Scan the material below for the string "Task", and copy every line where it shows up.

────────────────────

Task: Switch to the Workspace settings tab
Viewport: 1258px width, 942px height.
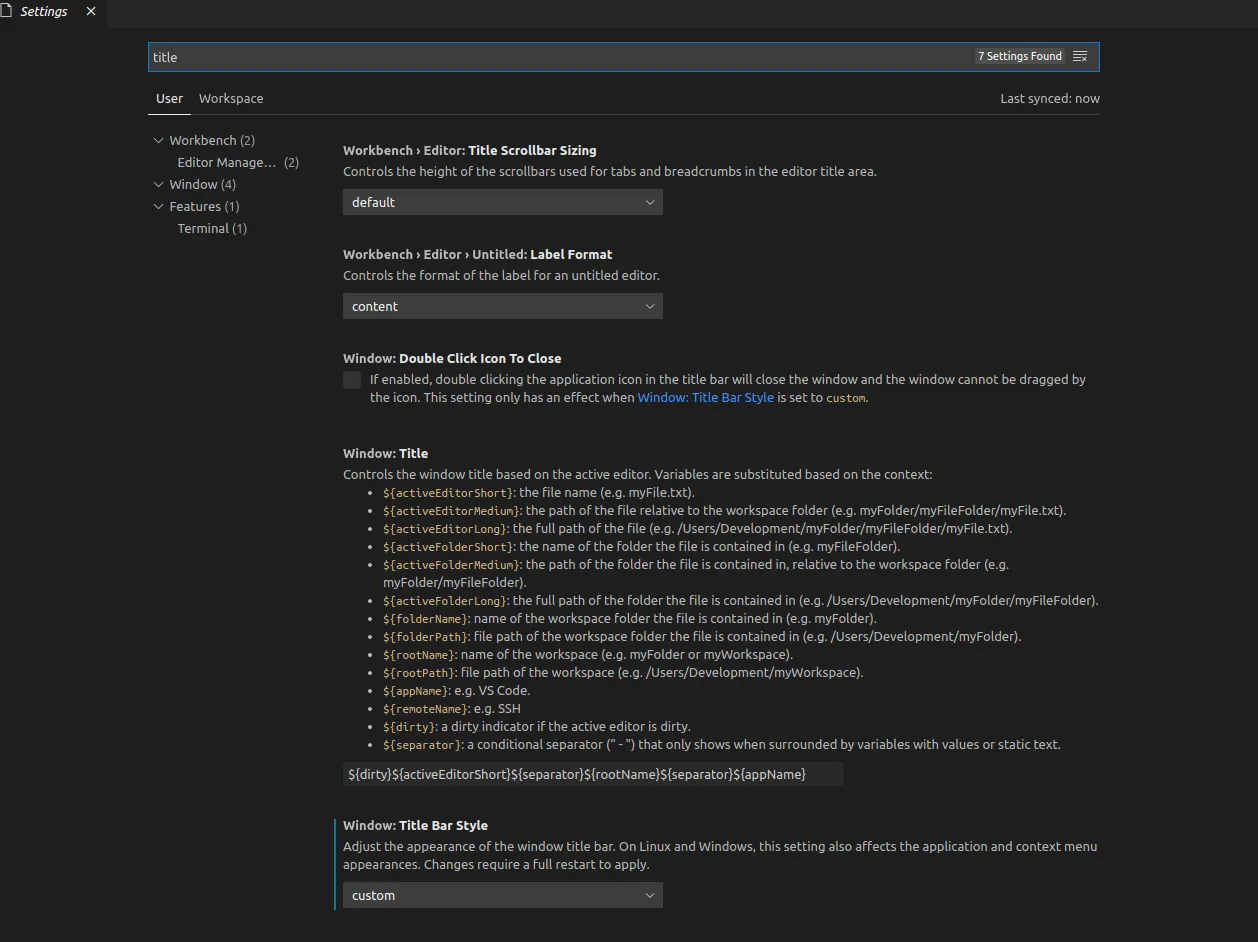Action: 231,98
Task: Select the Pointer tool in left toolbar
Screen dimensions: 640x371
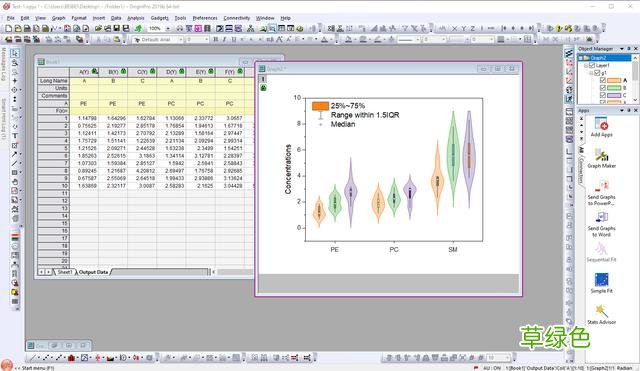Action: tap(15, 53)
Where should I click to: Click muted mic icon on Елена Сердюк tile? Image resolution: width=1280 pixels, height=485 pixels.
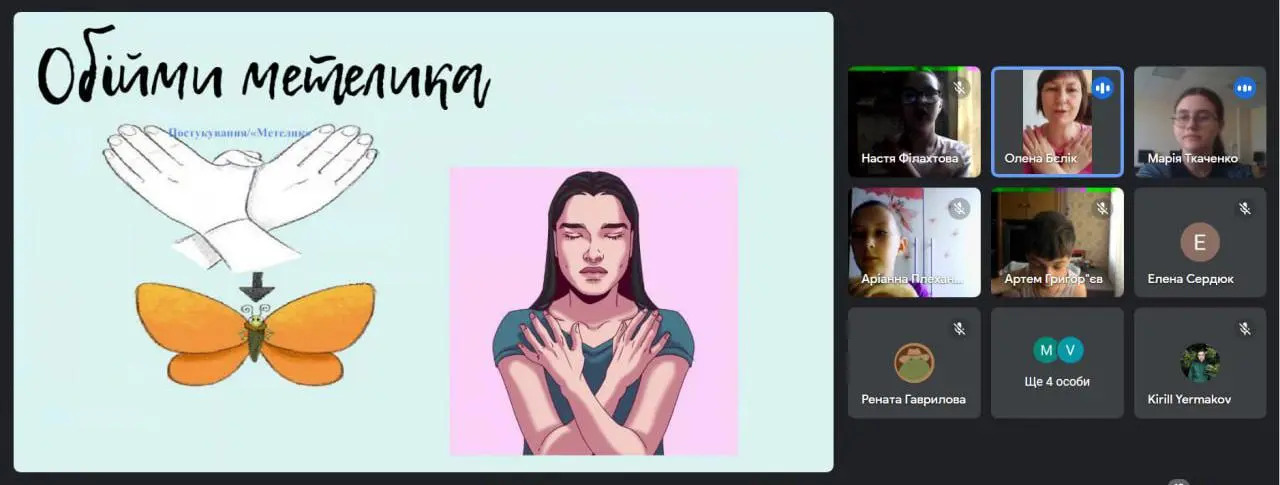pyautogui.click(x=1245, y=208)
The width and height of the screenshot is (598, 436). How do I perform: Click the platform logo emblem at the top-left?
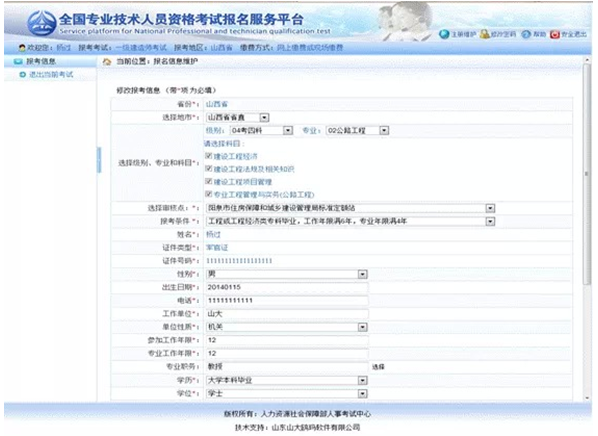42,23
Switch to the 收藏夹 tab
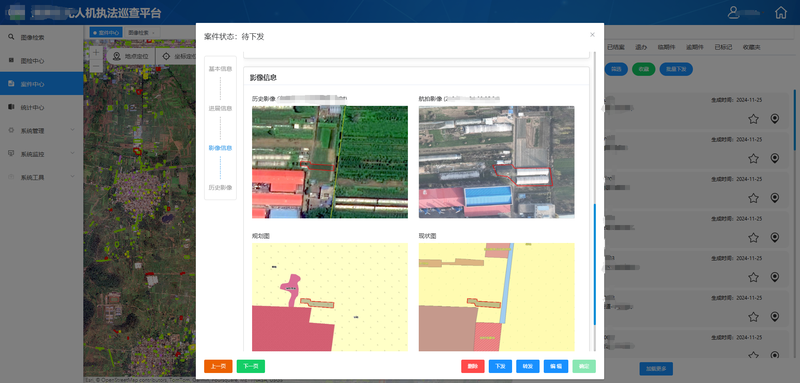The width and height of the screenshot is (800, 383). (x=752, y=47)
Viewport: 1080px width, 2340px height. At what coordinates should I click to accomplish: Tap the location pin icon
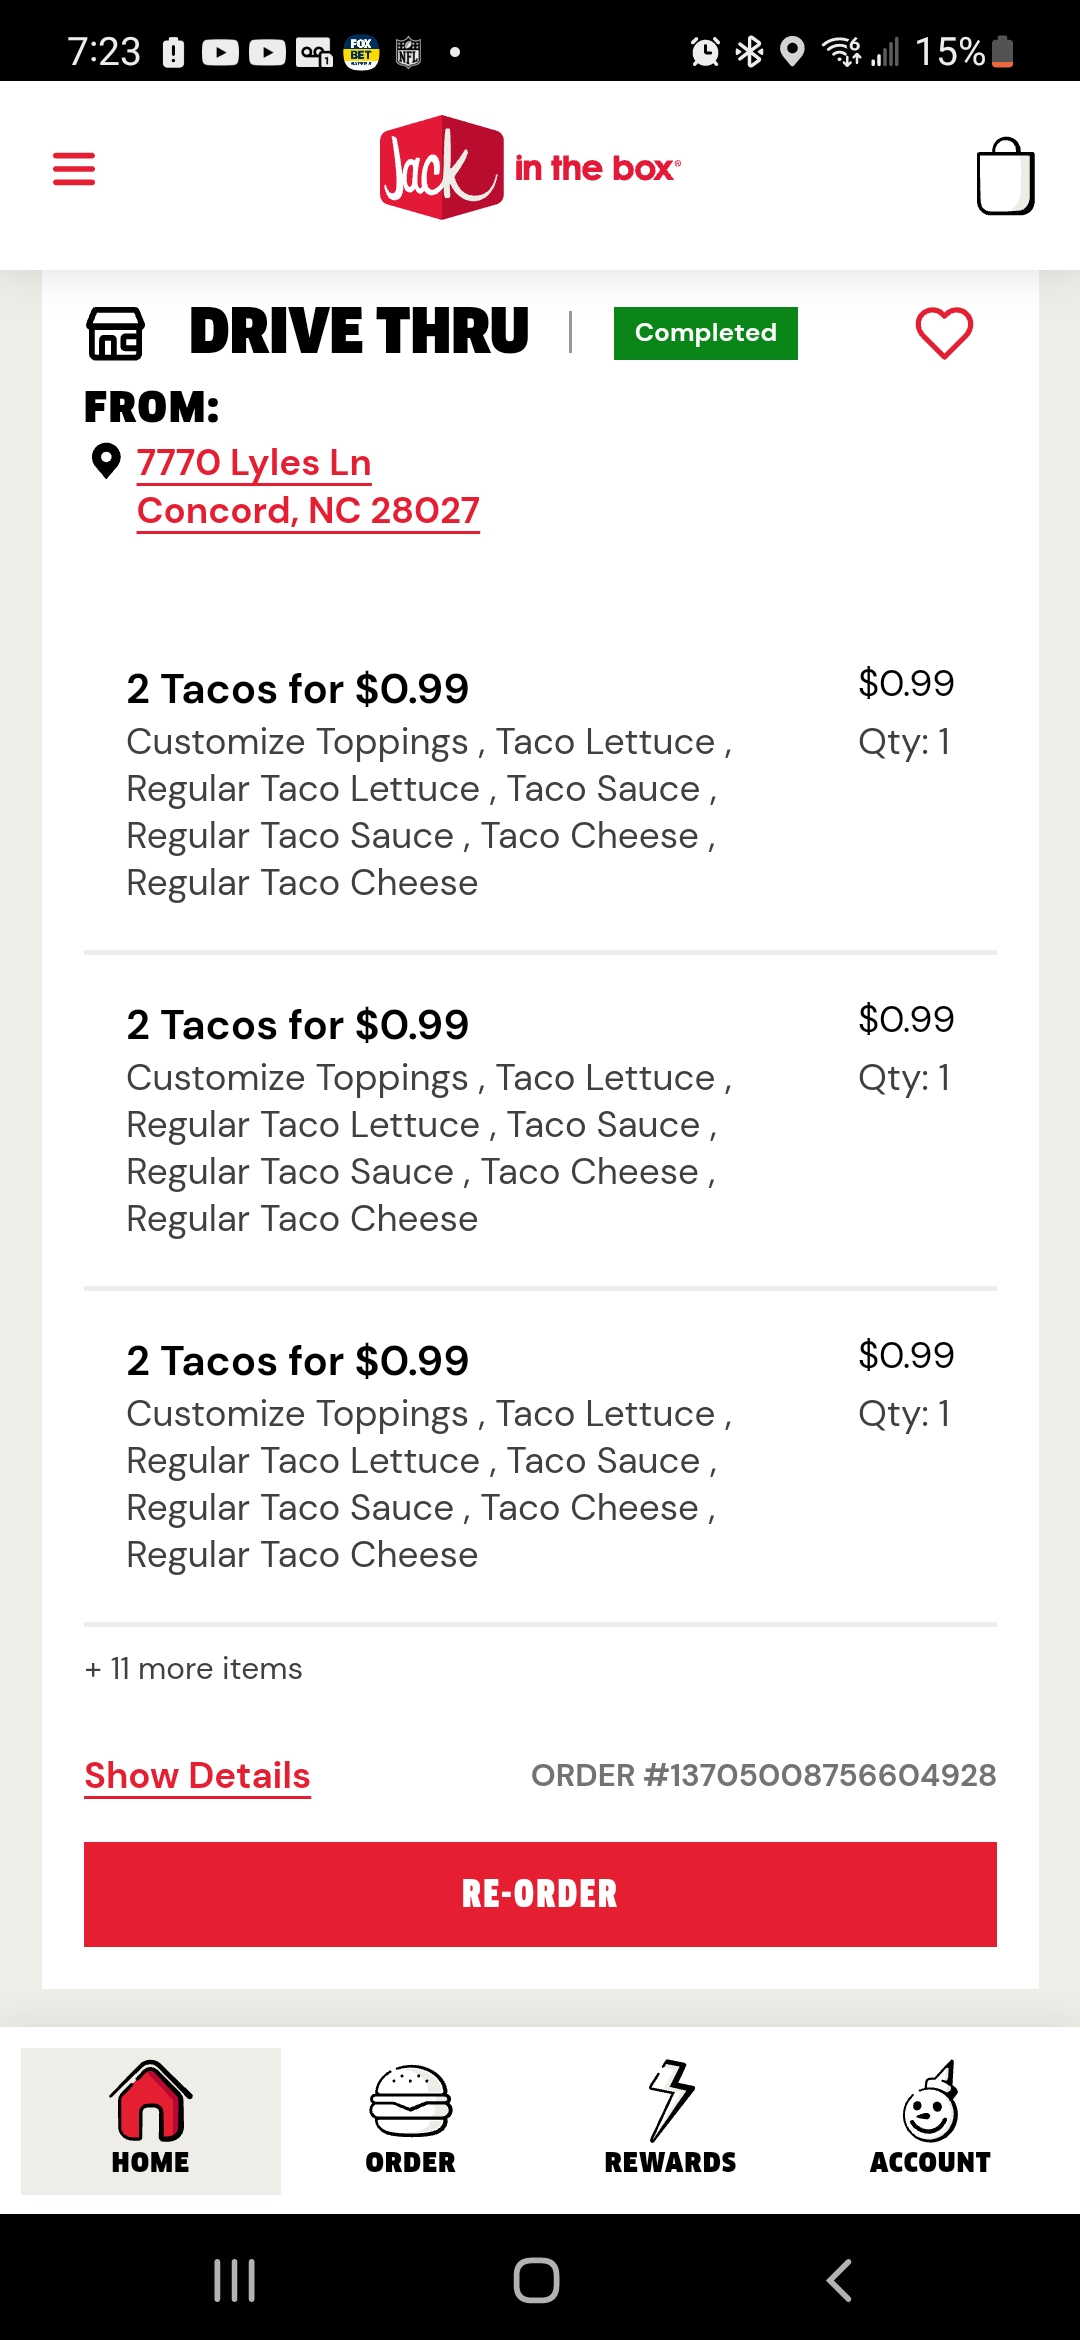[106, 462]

────────────────────

Answer to the problem ->
Task: Switch to the Workspace settings tab
Task: Select the Pointer tool in left toolbar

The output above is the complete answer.